[Opening Data to examine section]

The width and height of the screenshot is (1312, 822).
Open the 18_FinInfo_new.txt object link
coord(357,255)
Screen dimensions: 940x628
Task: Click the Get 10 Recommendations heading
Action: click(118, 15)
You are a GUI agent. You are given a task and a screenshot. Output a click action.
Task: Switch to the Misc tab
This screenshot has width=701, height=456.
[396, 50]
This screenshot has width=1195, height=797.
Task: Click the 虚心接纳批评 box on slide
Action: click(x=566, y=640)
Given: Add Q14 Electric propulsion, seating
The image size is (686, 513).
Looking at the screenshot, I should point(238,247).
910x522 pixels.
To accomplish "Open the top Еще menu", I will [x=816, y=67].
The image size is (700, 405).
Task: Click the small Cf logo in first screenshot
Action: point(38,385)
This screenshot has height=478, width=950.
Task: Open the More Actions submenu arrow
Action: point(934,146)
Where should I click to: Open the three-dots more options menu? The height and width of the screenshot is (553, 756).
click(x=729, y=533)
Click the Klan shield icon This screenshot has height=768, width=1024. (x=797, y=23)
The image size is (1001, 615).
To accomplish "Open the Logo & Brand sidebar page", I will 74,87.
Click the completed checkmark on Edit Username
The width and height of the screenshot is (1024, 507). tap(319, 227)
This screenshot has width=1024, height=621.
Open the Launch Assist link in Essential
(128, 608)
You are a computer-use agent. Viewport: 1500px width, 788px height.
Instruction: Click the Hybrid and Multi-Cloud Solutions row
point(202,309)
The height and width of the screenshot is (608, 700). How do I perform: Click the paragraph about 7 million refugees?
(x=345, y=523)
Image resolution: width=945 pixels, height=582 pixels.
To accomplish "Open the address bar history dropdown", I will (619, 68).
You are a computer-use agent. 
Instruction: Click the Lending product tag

[Closing Data to examine section]

(Exercise requirements): Starting with the first record, copy everything through the final one exactly.

(Reply):
The width and height of the screenshot is (1312, 822).
Open the 18_FinInfo_new.txt object link
coord(357,255)
Screen dimensions: 940x628
Task: Click the Get 10 Recommendations heading
Action: click(118, 15)
You are a GUI agent. You are given a task and a screenshot. Output a click action.
Task: Switch to the Misc tab
This screenshot has width=701, height=456.
[396, 50]
This screenshot has width=1195, height=797.
Task: Click the 虚心接纳批评 box on slide
Action: click(x=566, y=640)
Given: Add Q14 Electric propulsion, seating
The image size is (686, 513).
Looking at the screenshot, I should point(238,247).
910x522 pixels.
To accomplish "Open the top Еще menu", I will [x=816, y=67].
The image size is (700, 405).
Task: Click the small Cf logo in first screenshot
Action: point(38,385)
This screenshot has height=478, width=950.
Task: Open the More Actions submenu arrow
Action: point(934,146)
Where should I click to: Open the three-dots more options menu? The height and width of the screenshot is (553, 756).
click(x=729, y=533)
Click the Klan shield icon This screenshot has height=768, width=1024. (x=797, y=23)
The image size is (1001, 615).
To accomplish "Open the Logo & Brand sidebar page", I will 74,87.
Click the completed checkmark on Edit Username
The width and height of the screenshot is (1024, 507). tap(319, 227)
This screenshot has width=1024, height=621.
Open the Launch Assist link in Essential
(128, 608)
You are a computer-use agent. Viewport: 1500px width, 788px height.
Instruction: Click the Hybrid and Multi-Cloud Solutions row
point(202,309)
The height and width of the screenshot is (608, 700). How do I perform: Click the paragraph about 7 million refugees?
(x=345, y=523)
Image resolution: width=945 pixels, height=582 pixels.
To accomplish "Open the address bar history dropdown", I will (619, 68).
You are a computer-use agent. 
Instruction: Click the Lending product tag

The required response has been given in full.